## Passage shown
=-=-=

Only US Taxpayers who are employees of the Company or of a Member of the Group that is a “parent corporation” or a “subsidiary corporation” within the meaning of Section 424(e) and Section 424(f) of the Code, respectively, on the Award Date are eligible to receive Incentive Stock Options.

3.3 AWARD DATE

For an Option to qualify as an Incentive Stock Option, the Option must be granted within 10 years from the earlier of the adoption and stockholder approval of the Plan.

3.4 EXERCISE PRICE AND EXPIRATION DATE

3.4.1 Except as otherwise provided by the Paragraph 3.4.2 of this Schedule, the exercise price for a Share subject to an Incentive Stock Option may not be less than the Market Value of a Share on the Award Date and the Exercise Period of the Incentive Stock Option may not exceed 10 years from the Award Date; and

3.4.2 For a US Taxpayer who is a Greater Than 10% Shareholder, the exercise price for a Share subject to an Incentive Stock Option may not be less than 110% of the Market Value of a Share on the Award Date and the Exercise Period of the Incentive Stock Option may not exceed five years from the Award Date.

3.5 MAXIMUM NUMBER OF STOCK GRANTED AS INCENTIVE STOCK OPTIONS

The maximum number of Shares with respect to Incentive Stock Options that may be issued under the Plan and this Schedule is 10,000,000.

=-=-=

## Things to do
A - In the stock option schedule, what is the maximum number of Shares that may be issued as Incentive Stock Options under the Plan and this Schedule?
B - Copy the stock option schedule word for word from "Only US Taxpayers" to "of the Plan.".

## Data section
=-=-=

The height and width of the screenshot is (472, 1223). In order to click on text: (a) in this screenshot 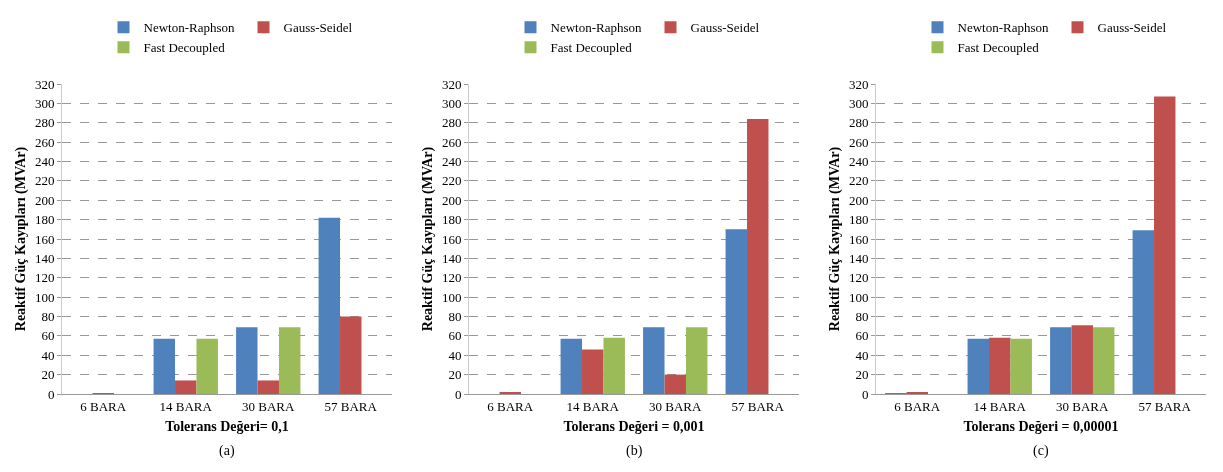, I will do `click(227, 451)`.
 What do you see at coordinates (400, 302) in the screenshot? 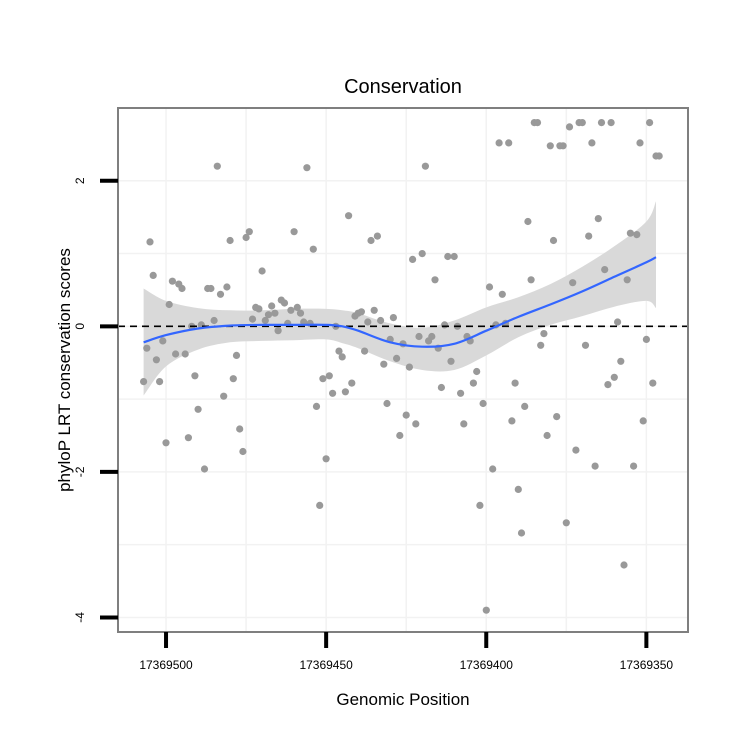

=-=-=

## Per-task answers
A - 10,000,000

B -
Only US Taxpayers who are employees of the Company or of a Member of the Group that is a “parent corporation” or a “subsidiary corporation” within the meaning of Section 424(e) and Section 424(f) of the Code, respectively, on the Award Date are eligible to receive Incentive Stock Options.

3.3 AWARD DATE

For an Option to qualify as an Incentive Stock Option, the Option must be granted within 10 years from the earlier of the adoption and stockholder approval of the Plan.